CRAIG, Colo. — Firefighters battling the Peakaboo Fire burning in a remote, rugged area in northwest Colorado kept the fire from growing overnight, officials with Rocky Mountain Incident Management Team Black said Sunday.
The fire is burning 12,675 acres about 50 miles west of Craig, the Bureau of Land Management said. It was 5 percent contained as of Sunday.
“Firefighters plan to continue making progress on line construction to the north on Sunday,” Incident Commander Shane Greer stated. “Crews will also continue working to protect the ranches south of the fire by constructing fireline and placing hose lays; should they be needed.
“With the increase in fire activity on the west and southwest (on Saturday), firefighters have planned a contingency line from Highway 318 to the north, west of the fire, to limit fire growth.”
Greer said it was hot and dry on Sunday, but the area could get some precipitation on Monday.
“A ridge of high pressure will remain over the area today, resulting in generally hot and dry weather,” Greer stated. “The ridge will move east on Monday, which should lead to an increased chance of moisture and thunderstorms.”
The fire was started by lightning on June 27. It nearly doubled in size between Wednesday and Friday.

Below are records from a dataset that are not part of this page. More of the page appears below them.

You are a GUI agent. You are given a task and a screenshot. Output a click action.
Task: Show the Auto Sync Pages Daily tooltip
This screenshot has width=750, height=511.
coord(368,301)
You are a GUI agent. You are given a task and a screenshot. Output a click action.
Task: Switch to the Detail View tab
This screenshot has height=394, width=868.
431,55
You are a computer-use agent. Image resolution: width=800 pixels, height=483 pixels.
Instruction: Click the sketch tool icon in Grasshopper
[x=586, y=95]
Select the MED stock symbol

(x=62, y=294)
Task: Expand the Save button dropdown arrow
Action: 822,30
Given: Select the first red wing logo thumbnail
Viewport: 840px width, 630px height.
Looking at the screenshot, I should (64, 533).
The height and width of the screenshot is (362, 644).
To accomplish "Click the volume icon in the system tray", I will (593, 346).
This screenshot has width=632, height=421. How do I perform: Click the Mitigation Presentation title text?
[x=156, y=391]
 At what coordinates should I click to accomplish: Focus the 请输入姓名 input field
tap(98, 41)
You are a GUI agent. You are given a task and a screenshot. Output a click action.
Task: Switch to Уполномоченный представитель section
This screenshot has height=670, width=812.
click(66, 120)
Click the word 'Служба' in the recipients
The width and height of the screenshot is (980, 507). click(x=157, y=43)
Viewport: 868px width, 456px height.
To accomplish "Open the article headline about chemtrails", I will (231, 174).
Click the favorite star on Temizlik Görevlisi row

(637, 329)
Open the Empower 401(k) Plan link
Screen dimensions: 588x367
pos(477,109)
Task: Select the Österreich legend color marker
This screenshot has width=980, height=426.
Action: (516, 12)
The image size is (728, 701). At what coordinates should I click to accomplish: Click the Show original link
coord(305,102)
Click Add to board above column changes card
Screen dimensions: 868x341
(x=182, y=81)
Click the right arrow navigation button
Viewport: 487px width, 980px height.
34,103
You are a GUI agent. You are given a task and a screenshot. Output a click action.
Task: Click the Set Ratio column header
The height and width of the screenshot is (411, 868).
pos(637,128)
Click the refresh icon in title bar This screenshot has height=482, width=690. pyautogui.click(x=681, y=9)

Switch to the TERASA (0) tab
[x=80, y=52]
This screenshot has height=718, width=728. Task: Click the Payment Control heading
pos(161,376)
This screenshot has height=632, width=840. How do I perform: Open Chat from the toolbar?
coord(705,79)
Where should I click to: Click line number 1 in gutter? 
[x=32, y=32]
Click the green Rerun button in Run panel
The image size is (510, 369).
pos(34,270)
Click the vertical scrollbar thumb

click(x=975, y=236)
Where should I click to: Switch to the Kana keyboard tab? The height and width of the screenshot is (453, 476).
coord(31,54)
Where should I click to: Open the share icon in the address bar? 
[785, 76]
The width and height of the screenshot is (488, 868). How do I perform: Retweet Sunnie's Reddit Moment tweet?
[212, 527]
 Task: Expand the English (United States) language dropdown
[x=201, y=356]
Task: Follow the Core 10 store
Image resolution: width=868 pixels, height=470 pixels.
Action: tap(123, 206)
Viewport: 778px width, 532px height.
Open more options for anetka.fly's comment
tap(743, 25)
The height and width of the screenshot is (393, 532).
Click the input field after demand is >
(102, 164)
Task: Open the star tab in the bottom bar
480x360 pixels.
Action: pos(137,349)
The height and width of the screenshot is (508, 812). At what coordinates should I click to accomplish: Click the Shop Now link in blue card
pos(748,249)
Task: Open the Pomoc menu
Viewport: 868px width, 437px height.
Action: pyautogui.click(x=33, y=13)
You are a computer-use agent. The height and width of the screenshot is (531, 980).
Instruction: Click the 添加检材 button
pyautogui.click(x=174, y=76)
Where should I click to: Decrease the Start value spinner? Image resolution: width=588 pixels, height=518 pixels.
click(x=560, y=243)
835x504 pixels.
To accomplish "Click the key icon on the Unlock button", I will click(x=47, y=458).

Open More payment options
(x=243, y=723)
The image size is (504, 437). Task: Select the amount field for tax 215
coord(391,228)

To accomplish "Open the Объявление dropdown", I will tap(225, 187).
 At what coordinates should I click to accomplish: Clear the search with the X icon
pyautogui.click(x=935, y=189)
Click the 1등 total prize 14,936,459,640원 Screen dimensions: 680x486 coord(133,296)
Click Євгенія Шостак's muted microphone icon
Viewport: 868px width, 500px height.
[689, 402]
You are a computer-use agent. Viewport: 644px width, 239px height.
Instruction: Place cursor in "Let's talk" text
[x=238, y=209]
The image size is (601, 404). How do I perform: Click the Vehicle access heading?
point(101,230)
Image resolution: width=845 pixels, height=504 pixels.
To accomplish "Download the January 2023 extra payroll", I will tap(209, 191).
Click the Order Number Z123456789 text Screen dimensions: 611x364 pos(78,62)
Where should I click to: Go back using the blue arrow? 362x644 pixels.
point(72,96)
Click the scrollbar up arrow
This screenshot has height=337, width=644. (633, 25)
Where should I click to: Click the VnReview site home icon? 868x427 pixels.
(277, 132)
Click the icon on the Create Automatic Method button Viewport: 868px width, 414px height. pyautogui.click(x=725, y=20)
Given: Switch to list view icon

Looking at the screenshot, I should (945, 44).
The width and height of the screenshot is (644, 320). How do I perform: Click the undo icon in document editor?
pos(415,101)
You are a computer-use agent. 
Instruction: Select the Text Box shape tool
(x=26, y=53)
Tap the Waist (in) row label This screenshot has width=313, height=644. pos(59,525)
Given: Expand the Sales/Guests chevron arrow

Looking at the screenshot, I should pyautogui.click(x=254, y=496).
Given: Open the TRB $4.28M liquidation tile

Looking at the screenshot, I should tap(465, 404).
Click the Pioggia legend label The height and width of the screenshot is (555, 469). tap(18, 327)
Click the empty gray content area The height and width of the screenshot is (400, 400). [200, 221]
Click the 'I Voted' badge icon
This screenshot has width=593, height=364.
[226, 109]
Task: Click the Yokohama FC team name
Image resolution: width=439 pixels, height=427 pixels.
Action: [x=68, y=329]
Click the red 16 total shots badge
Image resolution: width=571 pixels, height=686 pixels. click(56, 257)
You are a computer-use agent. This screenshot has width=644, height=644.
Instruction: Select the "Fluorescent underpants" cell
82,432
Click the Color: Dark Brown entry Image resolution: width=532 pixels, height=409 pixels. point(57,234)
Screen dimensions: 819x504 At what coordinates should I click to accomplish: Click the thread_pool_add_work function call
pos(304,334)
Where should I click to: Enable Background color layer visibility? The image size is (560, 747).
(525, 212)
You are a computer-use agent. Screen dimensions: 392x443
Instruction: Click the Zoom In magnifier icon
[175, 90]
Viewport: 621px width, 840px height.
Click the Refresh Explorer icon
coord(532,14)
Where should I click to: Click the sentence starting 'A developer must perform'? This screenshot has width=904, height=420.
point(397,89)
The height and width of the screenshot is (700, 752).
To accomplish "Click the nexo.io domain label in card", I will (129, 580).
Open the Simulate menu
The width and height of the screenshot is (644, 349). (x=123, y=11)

The fire is burning in pinion-juniper, grass and sagebrush on Peekaboo Ridge, just west of Irish Canyon and Moffat County Road 10N and north of Highway 318.
Three ranches, multiple ranch structures, Dinosaur National Monument and Browns Park National Wildlife Refuge are near the fire, and are being monitored by ground crews.
Limited resources, combined with challenging access to the fire, are making it difficult to meet the full suppression strategy, according to officials.
A temporary flight restriction is in place around the fire to allow air operations to proceed safely.